Komisi Pemberantasan Korupsi (KPK) menetapkan Kepala Kantor Pelayanan Pajak (KPP) Madya Banjarmasin, Mulyono, sebagai tersangka dalam kasus dugaan suap terkait restitusi pajak. Dalam operasi tangkap tangan (OTT) yang dilakukan pada Rabu (4/2/2026), KPK juga mengamankan dua tersangka lainnya, yaitu Dian Jaya Demega (DJD) selaku fiskus dari KPP Madya Banjarmasin dan Venasisus Jenarus Genggor alias Venzo (VNZ) selaku Manajer Keuangan PT BKB (Buana Karya Bhakti).
Jabatan Ganda Mulyono
Plt Deputi Penindakan dan Eksekusi KPK Asep Guntur Rahayu mengungkapkan bahwa Mulyono diduga merangkap jabatan sebagai komisaris di sejumlah perusahaan. “Dalam peristiwa tertangkap tangan ini, KPK mendapatkan informasi bahwa Saudara MLY juga diduga menjadi komisaris di beberapa perusahaan,” ujar Asep dalam konferensi pers di gedung KPK, Jakarta Selatan, Kamis (5/2/2026).
Modus Operandi Suap Restitusi Pajak
Kasus ini bermula ketika PT Buana Karya Bhakti mengajukan permohonan restitusi pajak pada tahun 2024. Tim pemeriksa dari KPP Madya Banjarmasin menemukan adanya kelebihan pembayaran pajak sebesar Rp 49,47 miliar, dengan koreksi fiskal Rp 1,14 miliar, sehingga total restitusi pajak yang diajukan adalah Rp 48,3 miliar.
Pada November 2025, Mulyono diduga melakukan pertemuan dengan Venasisus Jenarus Genggor dari PT BKB. Dalam pertemuan tersebut, disepakati bahwa permohonan restitusi PT BKB akan dikabulkan dengan syarat adanya ‘uang apresiasi’.

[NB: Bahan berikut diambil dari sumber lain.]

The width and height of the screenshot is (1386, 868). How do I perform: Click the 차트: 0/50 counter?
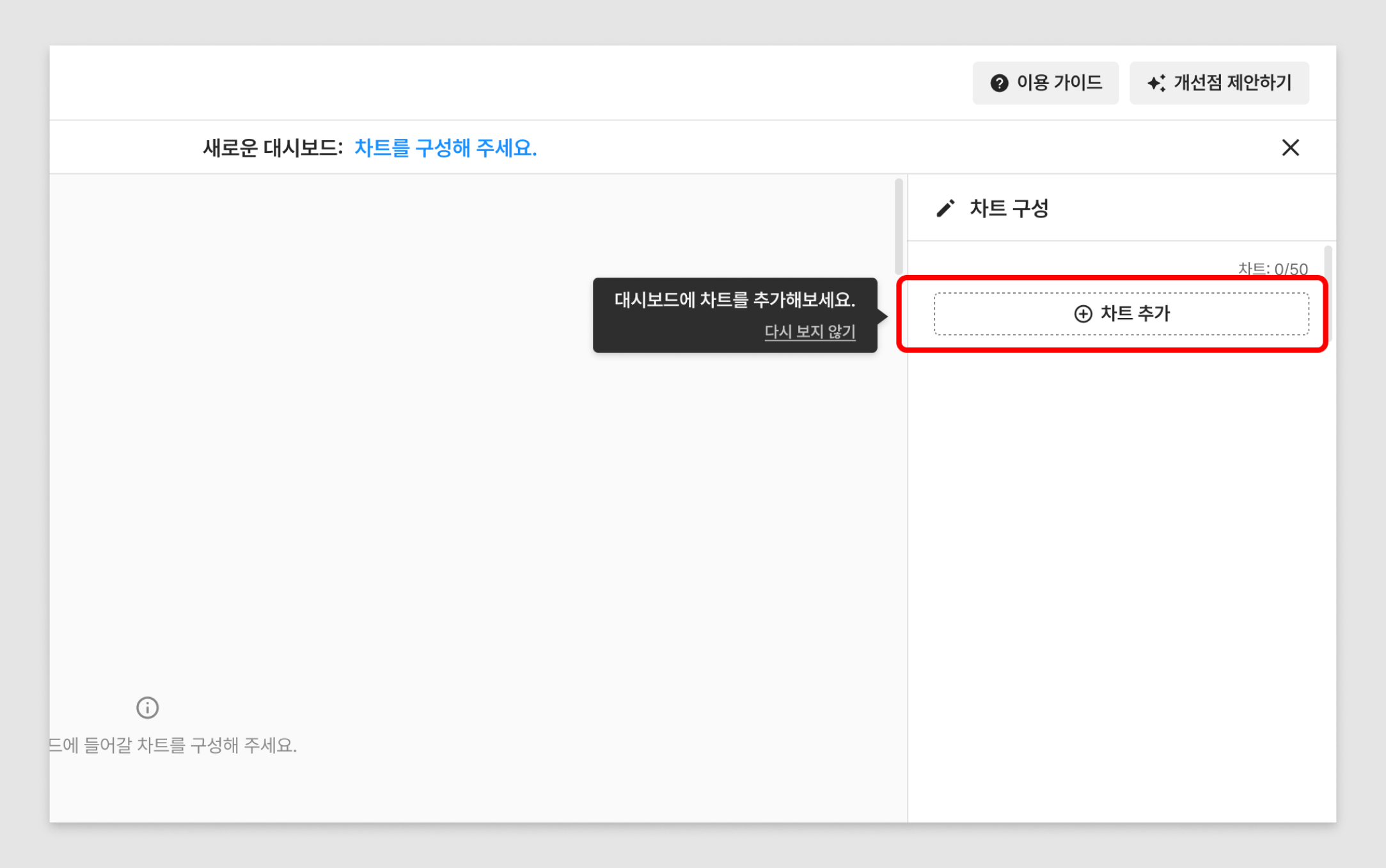1272,269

“PT BKB melalui VNZ menyepakati permintaan tersebut dengan besaran Rp 1,5 miliar kepada MLY sebagai uang apresiasi dengan adanya uang sharing untuk VNZ,” jelas Asep.
Suap ‘uang apresiasi’ tersebut akhirnya membuat permohonan restitusi Rp 48,3 miliar dari PT BKB dikabulkan oleh KPP Madya Banjarmasin. KPK menduga total suap tersebut dibagi untuk Mulyono, Dian Jaya Demega, dan Venasisus Jenarus Genggor.
Penahanan dan Barang Bukti
Ketiga tersangka tertangkap tangan pada Rabu (4/2/2026) dengan barang bukti uang tunai sebesar Rp 1 miliar yang berhasil disita oleh KPK.
Asep Guntur Rahayu menyatakan bahwa Mulyono dan tersangka lainnya akan ditahan selama 20 hari ke depan, terhitung sejak 5 hingga 24 Februari 2025. Penahanan dilakukan di Rumah Tahanan Negara (Rutan) Cabang Gedung Merah Putih KPK.
“Selanjutnya melakukan penahanan terhadap para tersangka untuk 20 hari pertama sejak 5 sampai dengan 24 Februari 2025. Penahanan dilakukan di Rumah Tahanan Negara (Rutan) Cabang Gedung Merah Putih KPK,” ujar Asep.